Лиам сидел на бордюре у входа в клинику.
— Куда ты запропастился? — вскрикнула я визгливым маминым тоном.
— Я не мог больше высидеть там ни минуты. Они бы решили, что я голубой! — Он поднялся и отряхнул штаны. — Тебе дали таблетки?
Как жаль, что в ту минуту не прогремел взрыв — финальный драматический аккорд, который навсегда связал бы меня с Лиамом. Он бы увлек меня на землю, прикрывая своим телом от разлетевшихся кругом смертоносных осколков. Ни криков, ни визга — выживание вытеснило все прочие мысли и эмоции. В Брэдли я пойму одну неочевидную вещь: только находясь в безопасности, можешь кричать от страха.
— Я как будто на юге Франции, — сказала мама, подняв бокал.
— Это просекко, — не удержалась я.
— Ну и что? — Мама отняла бокал от губ, оставив на нем след розовой помады, яркой до неприличия.
— Просекко — итальянское вино.
— А по мне, так похоже на шампанское!
Люк рассмеялся, и к нему присоединились его родители. Он всегда так поступал, спасая нас с мамой от нас самих.
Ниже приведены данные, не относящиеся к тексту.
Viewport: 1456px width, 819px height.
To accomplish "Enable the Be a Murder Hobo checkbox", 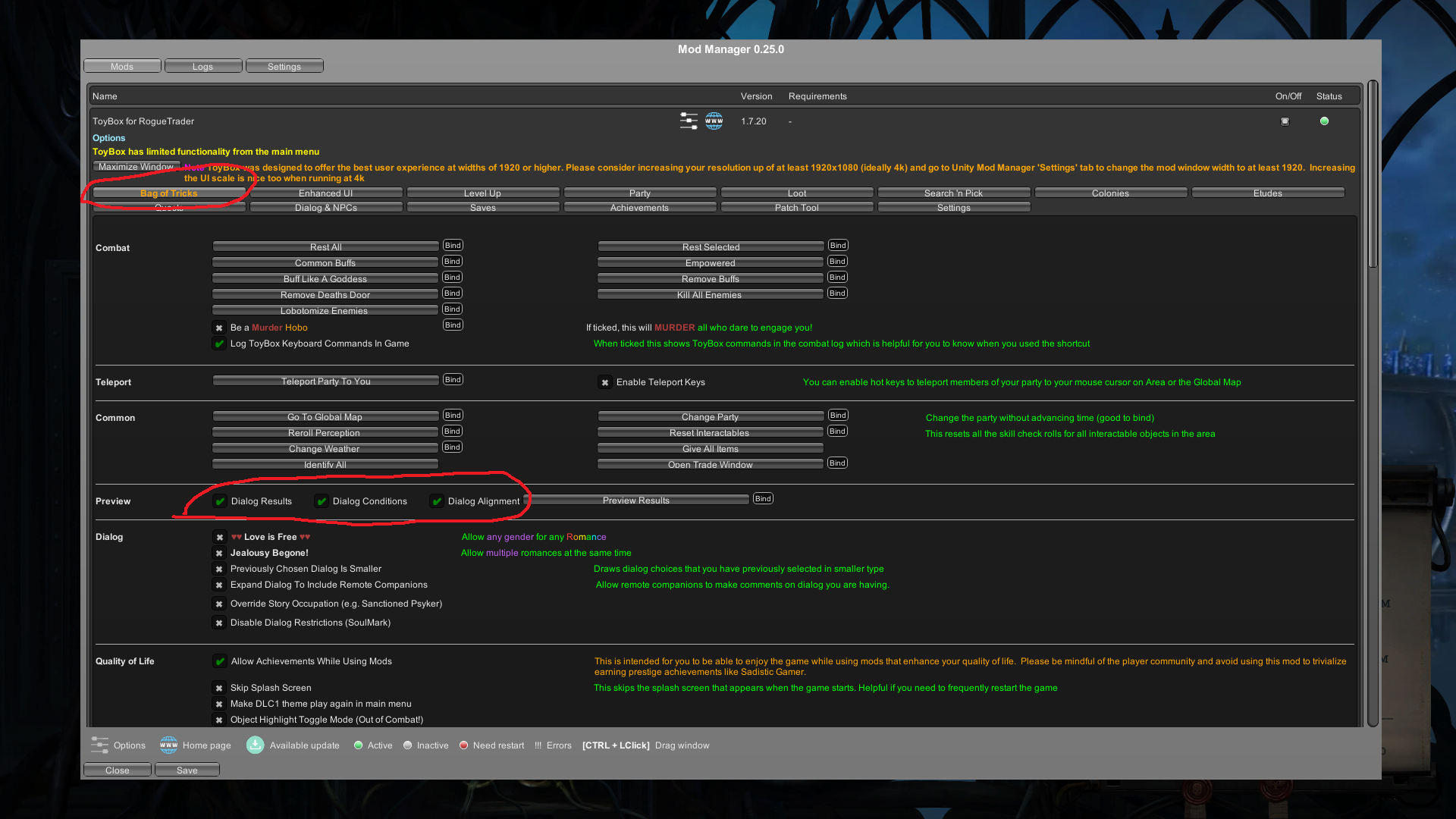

— Когда вокруг такой пейзаж, действительно можно решить, что ты на юге Франции, а не в Америке, — поддержала маму Кимберли, организатор нашей свадьбы. Мама упрямо называла ее «Ким», и Кимберли каждый раз ее поправляла. Она обвела вокруг раскрытой ладонью, и мы, следуя глазами за ее рукой, окинули взглядом задний двор Харрисонов, как будто ни разу в жизни его не видели. Ярко-зеленый газон резко обрывался на линии горизонта, сливаясь с океаном. Казалось, можно беспрепятственно протанцевать с травы прямо на воду, хотя их разделял десятиметровый обрыв, под которым расстилался пляж. К горько-соленому языку Атлантического океана вели ровно двадцать три выщербленные ступени, вкопанные в землю. Я отваживалась заходить в прохладную воду ровно по колено, пребывая в уверенности, что океан кишит белыми акулами. Люк подымал меня на смех. Он заплывал далеко, с каждым выверенным взмахом рук удаляясь от берега. Его голова покачивалась на волнах, как белокожее яблоко, когда он, выставив из воды веснушчатую руку, окликал меня. Подавив ужас, я все-таки махала в ответ, иначе он заплывал бы еще дальше, выкажи я свой страх. Если бы акула-убийца вдруг затянула его под воду, я не смогла бы броситься за ним в волны, туда, где на воде расползается кроваво-красное пятно. Не только из-за опасений за свою жизнь, но и из-за страха увидеть его искромсанную плоть, откушенную по колено ногу, окровавленные клочья мышц и колышущиеся под водой обрывки вен, почувствовать тошнотворно-сладкий смрад распотрошенного тела. Спустя четырнадцать лет меня до сих пор преследует этот запах, как будто в носовых проходах остались несколько молекул и они время от времени тревожат обонятельные рецепторы.